[start of ARTICLE]

Behavioral finance - a field of study that looks at behavioral and cognitive psychology in tandem with conventional economics and finance to explain why investors do what they do - tells us investors have been known to make decisions based on faulty reasoning. In some cases, they tend to classify new information based on experience or knowledge.
For instance, people who adhere to the idea U.S. government bonds are low-risk investments might be inclined to take in stride the news that geopolitical tensions pushed bond yields lower during the past two weeks. Who cares that yields are at a low for the year? Government bonds are not risky investments, right?
Not necessarily. While it's true that U.S. Treasury bonds are backed by the full faith and credit of the U.S. government, they are still subject to the unpredictable changes in the markets. One thing to remember is interest rates and bond prices interact like children on a seesaw. When interest rates go down, bond prices go up. When interest rates go up, bond prices go down. Bond prices generally have been going up since the early 1980s and rates are currently at very low levels. As economies recover and rates start to rise again, bond prices are likely to fall and could have a negative effect on the value of portfolios holding government bonds, particularly those with longer durations.

[end of ARTICLE]
[start of EXTRACTED ENTRIES]

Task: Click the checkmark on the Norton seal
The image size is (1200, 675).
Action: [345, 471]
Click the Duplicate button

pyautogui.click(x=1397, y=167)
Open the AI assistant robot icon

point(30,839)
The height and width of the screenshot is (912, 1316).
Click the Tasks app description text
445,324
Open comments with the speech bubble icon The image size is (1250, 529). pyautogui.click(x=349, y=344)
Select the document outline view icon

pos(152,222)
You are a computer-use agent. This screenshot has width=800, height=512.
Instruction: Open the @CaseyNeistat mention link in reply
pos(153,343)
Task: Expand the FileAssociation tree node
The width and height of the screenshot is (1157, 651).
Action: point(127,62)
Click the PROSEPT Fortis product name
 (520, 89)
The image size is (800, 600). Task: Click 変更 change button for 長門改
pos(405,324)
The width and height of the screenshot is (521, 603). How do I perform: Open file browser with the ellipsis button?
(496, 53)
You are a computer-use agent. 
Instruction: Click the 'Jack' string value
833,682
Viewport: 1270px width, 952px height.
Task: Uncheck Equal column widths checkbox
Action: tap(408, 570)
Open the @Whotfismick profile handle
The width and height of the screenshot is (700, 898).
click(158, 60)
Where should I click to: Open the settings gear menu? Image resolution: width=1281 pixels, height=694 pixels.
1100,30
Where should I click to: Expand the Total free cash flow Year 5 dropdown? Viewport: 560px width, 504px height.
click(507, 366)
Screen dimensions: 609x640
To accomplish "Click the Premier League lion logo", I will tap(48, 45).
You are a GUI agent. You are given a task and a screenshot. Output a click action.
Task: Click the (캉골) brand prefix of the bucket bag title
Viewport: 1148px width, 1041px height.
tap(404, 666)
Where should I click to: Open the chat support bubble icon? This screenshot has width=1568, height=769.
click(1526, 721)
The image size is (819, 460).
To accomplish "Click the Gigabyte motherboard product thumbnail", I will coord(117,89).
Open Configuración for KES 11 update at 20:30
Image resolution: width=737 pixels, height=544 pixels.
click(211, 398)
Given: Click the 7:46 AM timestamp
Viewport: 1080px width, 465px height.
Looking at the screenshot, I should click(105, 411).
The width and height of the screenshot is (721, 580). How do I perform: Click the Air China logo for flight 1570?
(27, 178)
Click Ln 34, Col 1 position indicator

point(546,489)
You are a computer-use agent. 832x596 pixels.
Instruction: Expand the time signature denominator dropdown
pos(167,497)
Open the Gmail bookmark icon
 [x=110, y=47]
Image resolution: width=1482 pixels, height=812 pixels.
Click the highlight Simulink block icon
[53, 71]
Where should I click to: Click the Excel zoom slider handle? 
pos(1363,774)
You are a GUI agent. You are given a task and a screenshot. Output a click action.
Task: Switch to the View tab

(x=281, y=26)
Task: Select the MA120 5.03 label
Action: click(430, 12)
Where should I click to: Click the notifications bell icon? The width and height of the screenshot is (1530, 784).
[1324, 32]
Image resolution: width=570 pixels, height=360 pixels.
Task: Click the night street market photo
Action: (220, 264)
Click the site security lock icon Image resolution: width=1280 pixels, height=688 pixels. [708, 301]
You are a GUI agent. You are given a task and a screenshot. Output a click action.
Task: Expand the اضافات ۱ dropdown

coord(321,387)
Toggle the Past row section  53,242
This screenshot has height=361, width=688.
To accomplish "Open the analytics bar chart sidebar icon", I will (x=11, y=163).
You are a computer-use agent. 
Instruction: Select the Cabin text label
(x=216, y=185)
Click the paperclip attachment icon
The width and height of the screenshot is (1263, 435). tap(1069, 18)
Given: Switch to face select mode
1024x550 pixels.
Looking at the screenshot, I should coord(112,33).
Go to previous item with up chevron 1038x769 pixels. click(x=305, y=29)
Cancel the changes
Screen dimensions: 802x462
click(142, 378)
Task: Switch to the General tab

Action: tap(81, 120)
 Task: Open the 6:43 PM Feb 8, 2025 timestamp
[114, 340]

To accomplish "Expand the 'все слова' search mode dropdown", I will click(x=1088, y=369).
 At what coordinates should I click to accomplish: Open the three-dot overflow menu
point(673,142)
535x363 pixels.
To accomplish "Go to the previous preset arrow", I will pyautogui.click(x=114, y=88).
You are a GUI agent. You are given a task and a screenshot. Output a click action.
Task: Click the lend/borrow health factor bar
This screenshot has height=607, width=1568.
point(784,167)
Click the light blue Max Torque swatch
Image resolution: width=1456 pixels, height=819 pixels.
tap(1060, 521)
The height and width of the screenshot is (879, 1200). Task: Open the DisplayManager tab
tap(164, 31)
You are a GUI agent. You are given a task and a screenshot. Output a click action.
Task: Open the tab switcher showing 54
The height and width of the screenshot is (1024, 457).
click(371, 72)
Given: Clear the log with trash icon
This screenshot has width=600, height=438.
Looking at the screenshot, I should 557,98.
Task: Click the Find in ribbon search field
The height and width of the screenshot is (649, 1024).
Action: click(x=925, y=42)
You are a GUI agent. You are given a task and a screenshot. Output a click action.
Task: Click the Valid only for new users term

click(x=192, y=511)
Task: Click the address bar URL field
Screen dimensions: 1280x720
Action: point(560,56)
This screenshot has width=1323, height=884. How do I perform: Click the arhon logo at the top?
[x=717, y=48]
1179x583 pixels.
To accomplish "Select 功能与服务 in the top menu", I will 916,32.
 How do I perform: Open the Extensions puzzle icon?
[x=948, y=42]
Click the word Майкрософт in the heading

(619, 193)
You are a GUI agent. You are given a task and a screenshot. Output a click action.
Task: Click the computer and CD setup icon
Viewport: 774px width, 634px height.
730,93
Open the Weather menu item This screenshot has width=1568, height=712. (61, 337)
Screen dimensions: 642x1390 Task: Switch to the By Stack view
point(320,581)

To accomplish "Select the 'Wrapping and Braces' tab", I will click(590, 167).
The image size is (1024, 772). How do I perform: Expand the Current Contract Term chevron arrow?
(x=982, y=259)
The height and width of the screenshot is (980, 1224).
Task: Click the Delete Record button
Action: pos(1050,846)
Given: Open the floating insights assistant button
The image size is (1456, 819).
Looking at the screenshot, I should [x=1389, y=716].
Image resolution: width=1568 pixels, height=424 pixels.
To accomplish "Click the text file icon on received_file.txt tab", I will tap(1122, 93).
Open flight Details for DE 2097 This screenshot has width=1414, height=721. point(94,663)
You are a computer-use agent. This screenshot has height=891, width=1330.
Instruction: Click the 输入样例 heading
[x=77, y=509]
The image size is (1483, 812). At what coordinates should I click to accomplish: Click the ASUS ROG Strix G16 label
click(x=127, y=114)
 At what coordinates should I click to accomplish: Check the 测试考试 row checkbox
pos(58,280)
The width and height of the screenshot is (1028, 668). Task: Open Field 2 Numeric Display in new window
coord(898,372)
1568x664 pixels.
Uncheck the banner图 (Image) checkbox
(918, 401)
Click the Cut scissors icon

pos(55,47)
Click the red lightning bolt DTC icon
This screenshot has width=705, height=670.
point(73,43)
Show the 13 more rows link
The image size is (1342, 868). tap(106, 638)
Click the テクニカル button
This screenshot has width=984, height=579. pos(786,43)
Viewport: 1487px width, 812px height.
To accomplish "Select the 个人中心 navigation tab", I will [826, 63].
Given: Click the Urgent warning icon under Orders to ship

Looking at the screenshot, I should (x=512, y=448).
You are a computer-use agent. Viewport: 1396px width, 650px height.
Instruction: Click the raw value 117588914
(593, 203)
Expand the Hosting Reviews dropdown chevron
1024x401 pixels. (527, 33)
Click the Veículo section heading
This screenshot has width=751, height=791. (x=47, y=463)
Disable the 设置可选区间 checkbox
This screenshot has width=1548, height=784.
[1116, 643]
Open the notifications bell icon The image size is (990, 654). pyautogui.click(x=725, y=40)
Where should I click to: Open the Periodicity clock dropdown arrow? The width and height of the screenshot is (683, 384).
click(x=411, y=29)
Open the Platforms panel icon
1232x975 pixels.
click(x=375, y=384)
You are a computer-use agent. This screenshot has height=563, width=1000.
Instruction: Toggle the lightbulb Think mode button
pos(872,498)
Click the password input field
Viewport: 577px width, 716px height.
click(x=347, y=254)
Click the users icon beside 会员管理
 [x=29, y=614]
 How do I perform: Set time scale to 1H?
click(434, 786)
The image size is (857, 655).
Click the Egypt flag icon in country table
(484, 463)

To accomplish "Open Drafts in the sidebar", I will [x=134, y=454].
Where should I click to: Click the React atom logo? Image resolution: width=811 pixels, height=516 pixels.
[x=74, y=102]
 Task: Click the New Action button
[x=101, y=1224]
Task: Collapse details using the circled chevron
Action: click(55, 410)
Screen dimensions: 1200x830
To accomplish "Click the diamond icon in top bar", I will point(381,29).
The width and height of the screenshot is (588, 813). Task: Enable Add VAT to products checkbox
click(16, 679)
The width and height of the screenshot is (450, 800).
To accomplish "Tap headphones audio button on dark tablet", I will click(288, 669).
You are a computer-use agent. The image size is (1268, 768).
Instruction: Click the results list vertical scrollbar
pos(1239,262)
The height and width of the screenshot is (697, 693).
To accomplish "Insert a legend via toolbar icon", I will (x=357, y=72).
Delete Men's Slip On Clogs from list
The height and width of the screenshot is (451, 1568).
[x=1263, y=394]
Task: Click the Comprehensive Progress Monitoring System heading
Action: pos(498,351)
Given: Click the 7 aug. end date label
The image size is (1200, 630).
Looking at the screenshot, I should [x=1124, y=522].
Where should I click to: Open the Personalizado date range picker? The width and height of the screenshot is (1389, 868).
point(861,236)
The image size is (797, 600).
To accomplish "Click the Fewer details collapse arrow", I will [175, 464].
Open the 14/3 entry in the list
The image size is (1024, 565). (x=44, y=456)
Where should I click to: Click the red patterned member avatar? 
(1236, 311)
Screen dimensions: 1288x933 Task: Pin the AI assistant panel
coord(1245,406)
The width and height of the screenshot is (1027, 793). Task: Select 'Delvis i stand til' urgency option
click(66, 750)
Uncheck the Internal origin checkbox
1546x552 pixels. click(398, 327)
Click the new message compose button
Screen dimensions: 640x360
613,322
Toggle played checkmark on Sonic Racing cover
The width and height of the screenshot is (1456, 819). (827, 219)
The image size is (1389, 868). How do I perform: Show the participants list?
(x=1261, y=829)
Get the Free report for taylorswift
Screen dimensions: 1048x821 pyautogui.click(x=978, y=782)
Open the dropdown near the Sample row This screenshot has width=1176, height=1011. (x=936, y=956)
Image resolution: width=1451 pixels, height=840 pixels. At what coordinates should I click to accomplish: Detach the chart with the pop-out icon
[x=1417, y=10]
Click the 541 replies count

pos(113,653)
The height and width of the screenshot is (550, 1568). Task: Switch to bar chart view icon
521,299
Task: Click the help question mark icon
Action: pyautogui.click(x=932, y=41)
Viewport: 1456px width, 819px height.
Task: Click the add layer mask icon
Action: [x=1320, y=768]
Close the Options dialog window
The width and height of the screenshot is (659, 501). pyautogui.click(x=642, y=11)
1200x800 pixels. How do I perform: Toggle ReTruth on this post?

[end of EXTRACTED ENTRIES]

## PROBLEM A
Answer these questions about the article on government bonds, one line each:
(i) What does behavioral finance study alongside conventional economics and finance?
(ii) What pushed bond yields lower during the past two weeks?
(iii) Since when have bond prices generally been going up?
## PROBLEM B
Write the next paragraph of the article on government bonds, picking up after its final sentence.
The entries are not needed for any of the work.

## FINAL ANSWER A
(i) Behavioral and cognitive psychology.
(ii) Geopolitical tensions.
(iii) Since the early 1980s.

## FINAL ANSWER B
Bond yields have stayed low during recent years largely because of Federal Reserve monetary policy. President of the Federal Reserve Bank of St. Louis James Bullard recently said there is a mismatch between our macroeconomic goals and the stance of monetary policy. While this mismatch is not currently causing problems for the economy, it may in the future. This week, Fed officials are expected to discuss when and how to begin lifting rates from near zero - a level they've been at since 2008.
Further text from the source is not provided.